Throughout cinema history, few characters can be traced back as far as that of the jungle-dwelling Tarzan. Created by Edgar Rice Burroughs for his 1914 novel Tarzan of the Apes, Tarzan was raised by apes from the age of a young child and ultimately makes his way into the civilized world before returning home. Over the years, countless films have attempted to present their own vision of the character’s story, with director David Yates (the Harry Potter films) next in line to deliver his take with this summer’s big-budget epic The Legend of Tarzan (see trailer above). Here are five of the most memorable big-screen incarnations of Tarzan.
1. Tarzan of the Apes (1918)
This silent film stars Elmo Lincoln as the title character and Enid Markey as his beloved Jane. The release shares its title with Edgar Rice Burroughs’ novel and was actually the first-ever adaptation of Tarzan. In fact, it is only based on the first part of the novel, and its less successful sequel, The Romance of Tarzan, follows the story into the Wild West. Tarzan of the Apes is widely considered one of the most faithful takes on the source material.

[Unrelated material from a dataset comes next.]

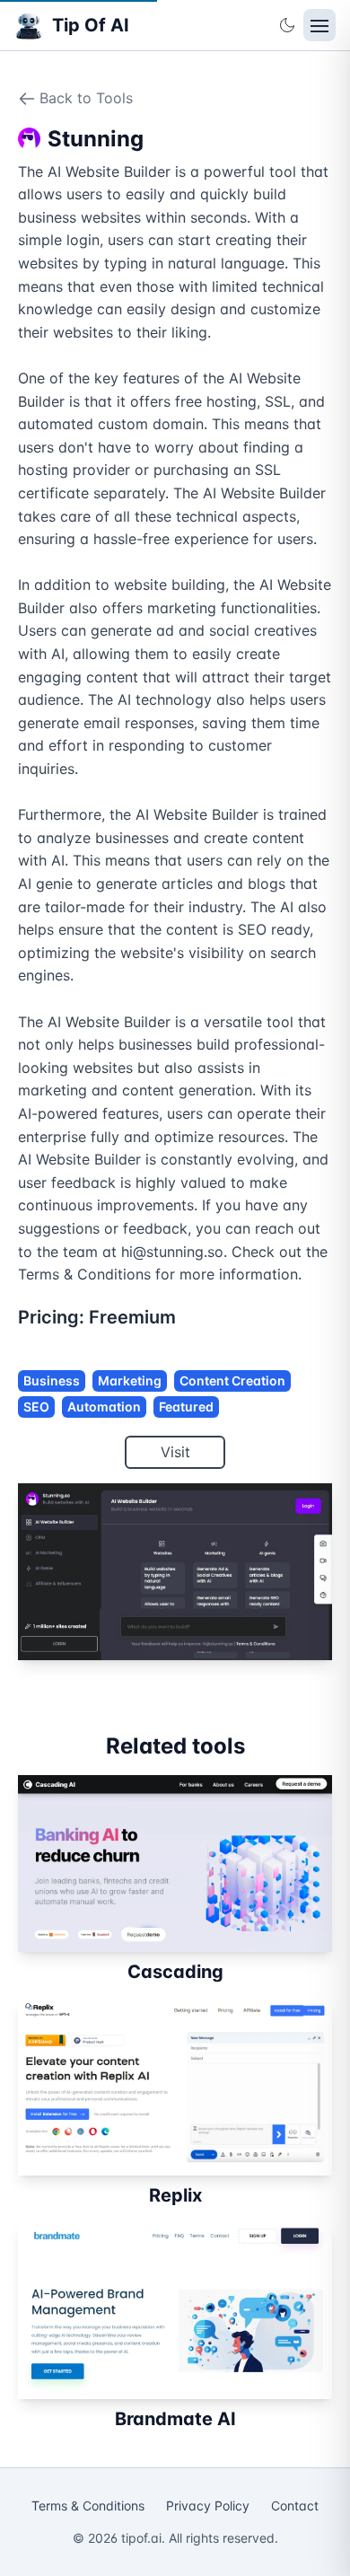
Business (51, 1380)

2. Tarzan the Ape Man (1932)
One of the most famous elements of the Tarzan character has come to be his distinctive yell, which originated in this classic film. Johnny Weissmuller makes his debut as Tarzan here, a role he would reprise in 11 sequels, and Maureen O’Sullivan plays Jane. Loosely based on Rice Burroughs’ novel, the film has been periodically remade in 1959 and 1981 with the same title. It also introduced Tarzan’s pal Cheeta the chimpanzee, an original character not featured in the novels.

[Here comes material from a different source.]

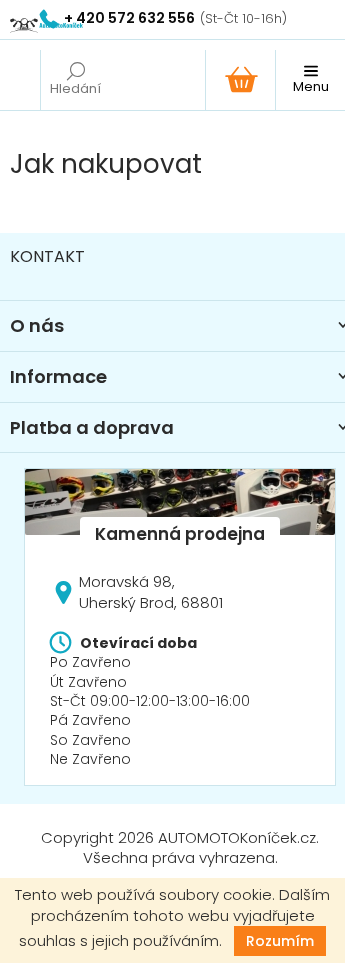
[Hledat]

3. Tarzan and His Mate (1934)
The first sequel with Johnny Weissmuller as Tarzan, this film — directed by Oscar-winning art director Cedric Gibbons — was ultimately less successful at the box office. However, it has endured over the decades, and many now consider it to be superior to its predecessor. In fact, Tarzan and His Mate was selected by United States Library of Congress for preservation in the National Film Registry in 2003 due to its cultural and historical significance.
4. Greystoke: The Legend of Tarzan, Lord of the Apes (1984)
Although it is based on Rice Burroughs’ original novel, this adaptation never uses the name Tarzan for its central character, played here by Christopher Lambert of Highlander and Mortal Kombat fame. Andie MacDowell co-stars as Jane, and Ralph Richardson earned a Best Supporting Actor Oscar nomination for his final film appearance as Tarzan’s grandfather. In fact, Greystoke was the first Tarzan film to ever receive Academy Awards nominations, as it was also recognized for its screenplay and makeup effects.
5. Tarzan (1999)
This animated Disney adaptation is often considered the film release of what has become known as the “Disney Renaissance” that spanned the 1990s. Tony Goldwyn and Minnie Driver voice Tarzan and Jane, respectively, and the adaptation re-imagines the former character’s jungle skills as a kind of snowboarding from branch to branch rather than the more traditional tree-swinging. The film was the first Tarzan feature to win an Oscar, with Phil Collins winning the Best Original Song statuette for his original composition “You’ll Be in My Heart” and the 2000 awards ceremony.